My son struggles with anxiety and is very scared to go into the sixth grade. What can I do to help him through it?

A new school year brings a mixture of excitement, worry, and anticipation for most kids an teens. They look forward to seeing their friends and wonder what their classes will be like. Yet for kids who struggle with anxiety, adjusting to a new school year can feel very stressful.Watch movie online The Transporter Refueled (2015)
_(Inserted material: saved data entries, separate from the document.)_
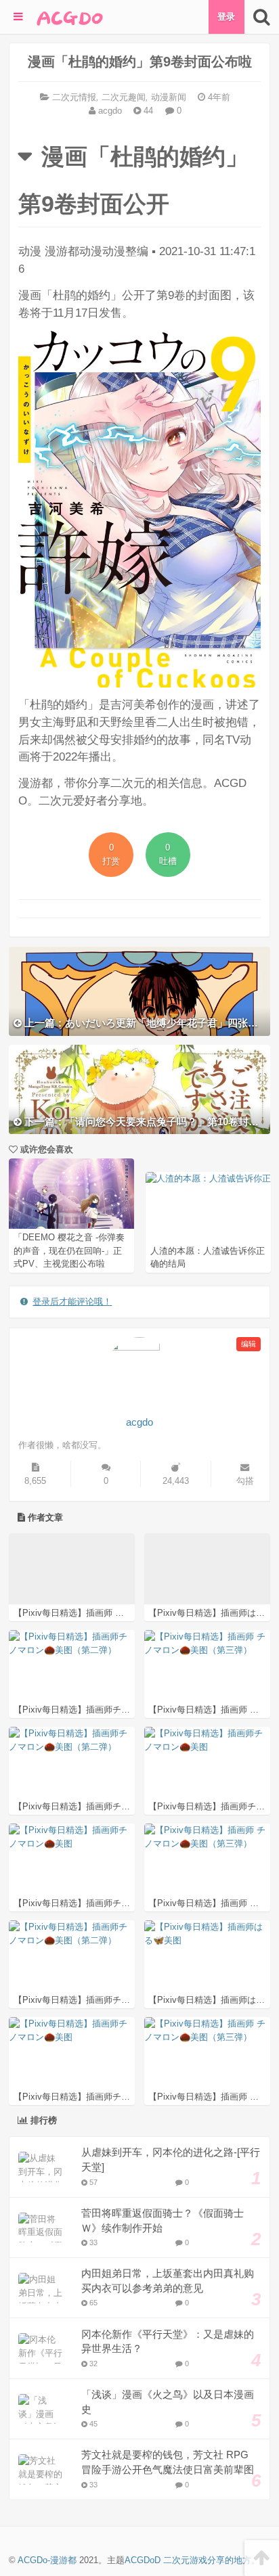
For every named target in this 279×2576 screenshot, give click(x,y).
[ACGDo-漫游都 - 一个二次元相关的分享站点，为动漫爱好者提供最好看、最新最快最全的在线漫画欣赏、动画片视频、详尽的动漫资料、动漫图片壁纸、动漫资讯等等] (70, 17)
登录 (226, 17)
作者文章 (44, 1517)
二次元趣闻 (124, 97)
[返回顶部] (261, 2558)
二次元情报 (74, 97)
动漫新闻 (168, 97)
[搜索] (261, 17)
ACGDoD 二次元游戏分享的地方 (188, 2560)
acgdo (108, 111)
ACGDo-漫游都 (47, 2560)
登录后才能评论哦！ (72, 1301)
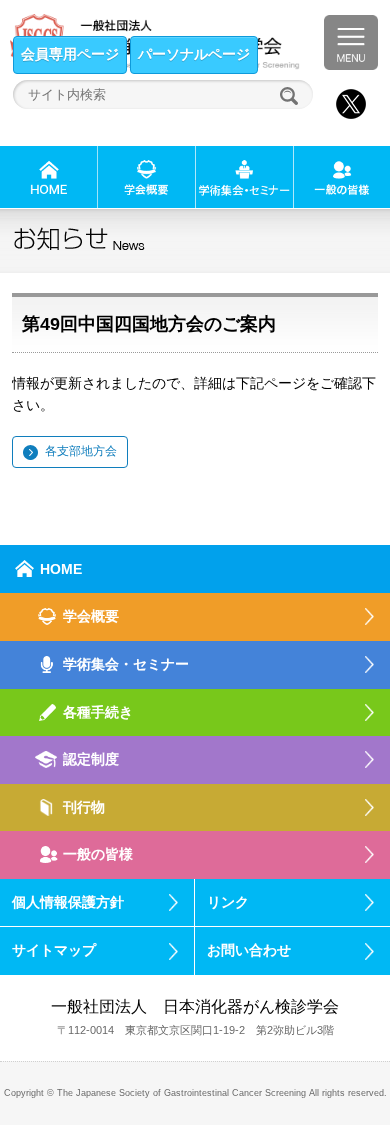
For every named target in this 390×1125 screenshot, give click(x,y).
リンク (228, 902)
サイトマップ (54, 950)
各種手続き (98, 712)
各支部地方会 (81, 451)
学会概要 (91, 616)
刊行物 (84, 807)
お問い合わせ (249, 950)
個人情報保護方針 (68, 902)
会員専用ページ (70, 54)
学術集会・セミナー (126, 664)
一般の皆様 (98, 854)
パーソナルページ (194, 54)
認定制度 (91, 759)
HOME (61, 569)
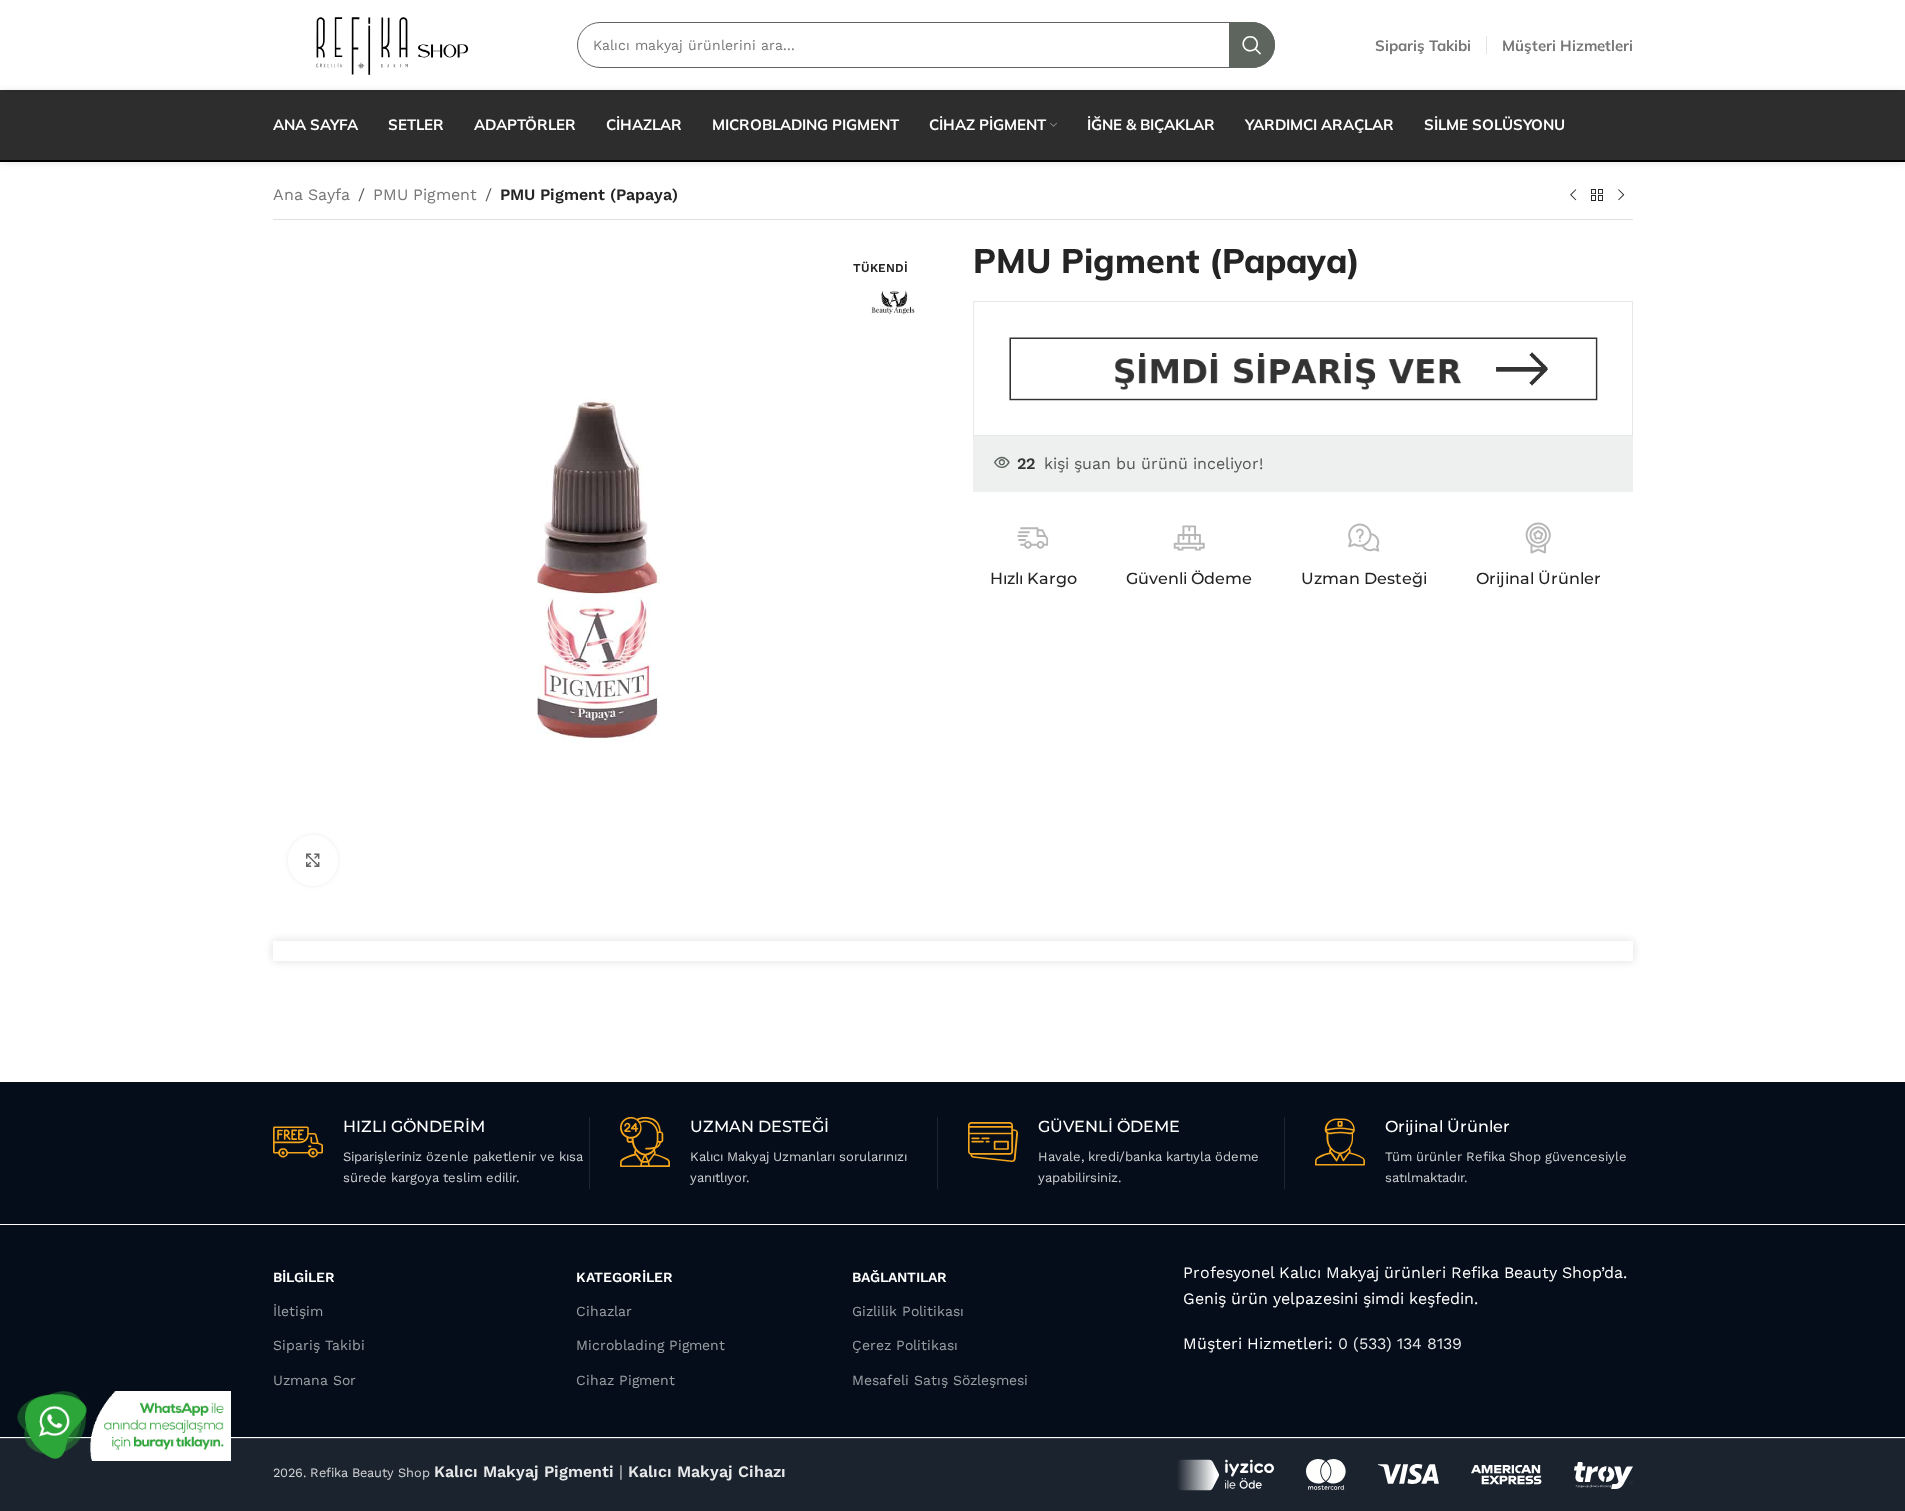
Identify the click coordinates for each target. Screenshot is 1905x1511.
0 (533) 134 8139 (1397, 1343)
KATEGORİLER (624, 1277)
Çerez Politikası (905, 1345)
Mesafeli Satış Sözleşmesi (940, 1380)
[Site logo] (391, 43)
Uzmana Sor (314, 1380)
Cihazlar (604, 1311)
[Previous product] (1573, 196)
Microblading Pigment (650, 1345)
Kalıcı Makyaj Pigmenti (524, 1471)
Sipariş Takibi (319, 1345)
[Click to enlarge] (313, 860)
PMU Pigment (425, 194)
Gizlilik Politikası (908, 1311)
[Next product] (1621, 196)
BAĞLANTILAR (899, 1277)
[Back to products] (1597, 196)
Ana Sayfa (311, 194)
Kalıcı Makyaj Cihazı (707, 1471)
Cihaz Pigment (625, 1380)
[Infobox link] (431, 1153)
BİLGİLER (304, 1277)
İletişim (298, 1311)
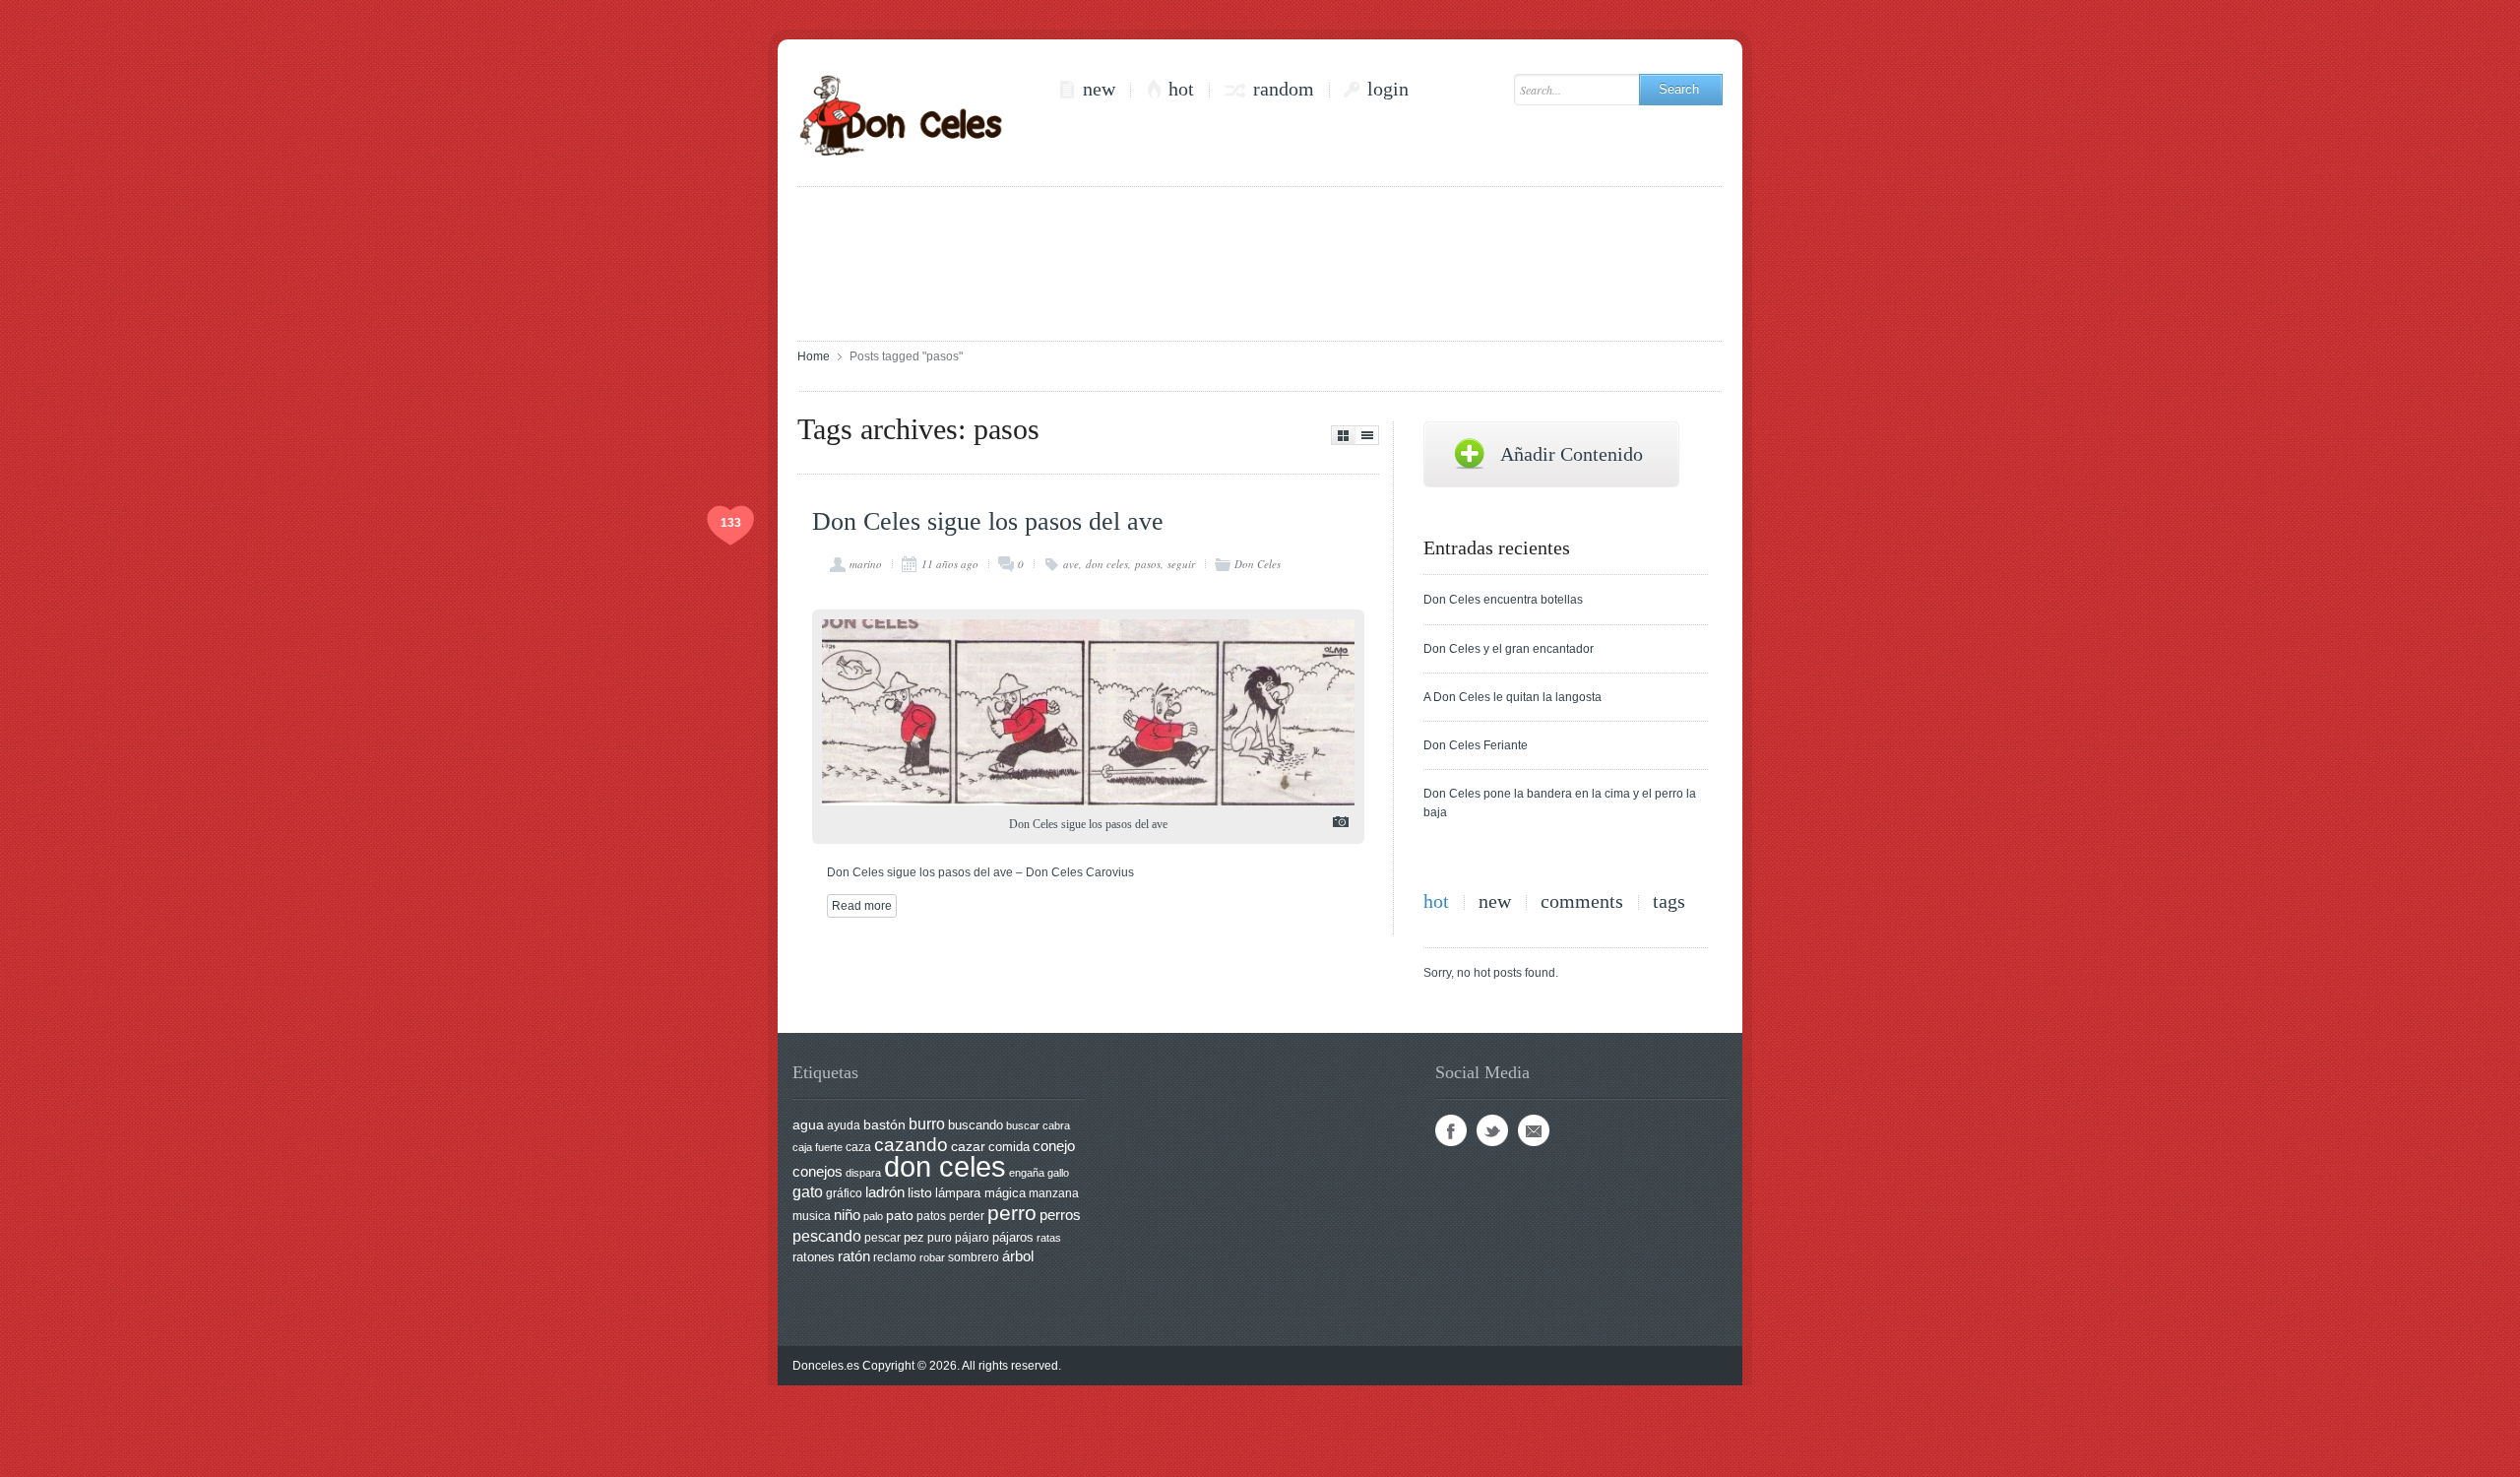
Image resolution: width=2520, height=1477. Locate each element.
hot (1181, 89)
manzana (1054, 1193)
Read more (862, 906)
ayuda (843, 1125)
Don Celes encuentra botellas (1503, 600)
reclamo (894, 1257)
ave (1071, 563)
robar (932, 1257)
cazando (911, 1144)
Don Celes (1257, 563)
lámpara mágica (980, 1193)
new (1099, 89)
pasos (1148, 563)
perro (1012, 1212)
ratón (854, 1256)
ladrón (885, 1192)
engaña (1026, 1173)
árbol (1018, 1256)
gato (807, 1191)
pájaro (972, 1238)
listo (920, 1193)
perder (966, 1216)
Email (1533, 1130)
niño (847, 1214)
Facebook (1451, 1130)
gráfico (844, 1193)
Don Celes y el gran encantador (1508, 649)
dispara (863, 1173)
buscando (975, 1125)
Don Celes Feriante (1475, 745)
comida (1009, 1146)
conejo (1054, 1145)
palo (873, 1216)
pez (914, 1237)
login (1388, 89)
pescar (882, 1238)
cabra (1056, 1125)
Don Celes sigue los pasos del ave (988, 521)
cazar (968, 1146)
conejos (817, 1172)
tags (1669, 901)
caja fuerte (817, 1147)
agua (808, 1124)
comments (1582, 901)
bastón (884, 1125)
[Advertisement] (1260, 262)
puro (939, 1238)
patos (931, 1216)
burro (927, 1124)
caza (858, 1147)
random (1283, 89)
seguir (1181, 563)
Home (813, 356)
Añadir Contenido (1571, 454)
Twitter (1492, 1130)
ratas (1049, 1238)
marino (866, 563)
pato (900, 1215)
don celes (1107, 563)
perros (1060, 1214)
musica (811, 1216)
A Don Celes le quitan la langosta (1512, 697)
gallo (1058, 1173)
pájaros (1013, 1237)
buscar (1023, 1125)
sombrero (973, 1257)
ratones (813, 1257)
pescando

Some kids’ personalities and temperaments are more prone to feeling anxious. For them, the future and the unknown seem very threatening. If your son is anxious, he will likely run through multiple scenarios of what might go wrong, stress about what others will think of him, and worry he will mess up somehow. In his mind, this all feels very real and he believes things are going to turn out terrible. Teach your child that his anxious feelings are making things seem worse than they really are. It is more important to help him learn how to cope with his anxiety rather than to try to solve every fear that he has.

Environmental stressors, such as financial hardship, family discord, peer troubles, and learning difficulties can also cause anxiety. The anxiety then “bleeds out” and kids begin to feel anxious in other areas of their life. Because they are already dealing with hardship, the adjustment to the new school year feels extra stressful. Be sure to check with your child about real sources of hardship, and get him the support he needs.

Here are some tools to help your son cope.

  • Let him know that you are there for him to talk. Help him contain his fears by discussing how he reacts to new things and that he will feel better as he begins to adjust. It is important that you stay calm and noncritical of him.
  • Help him identify who his supports are, such as his parents, friends, grandparents, teachers, and school counselors. Encourage him to spend time with his supports.
  • Establish routines for him again, such as a weekday curfew/ bed time, exercise schedule, meal times with family, and time for recreation. Making school and life predictable will be one of the best tools to help him cope.
  • Identify what he needs to feel supported at school, such as a friend he can talk to, checking where his classes will be, and how to open his locker.
  • Encourage him to get involved (or stay involved) with his hobbies and talents. They will be a source of relaxation and self esteem generic celebrex.

This is a good time for your son to learn that he has to work at feeling better. He is learning to come up with options that will help him cope. Most importantly, he is learning how to reach out to you for support. If you feel he needs additional help, therapy will be a good resource for your family.

Amy Cluff, LCSW has a private therapy practice in St. George, Utah. She has been working with children and families for over 10 years.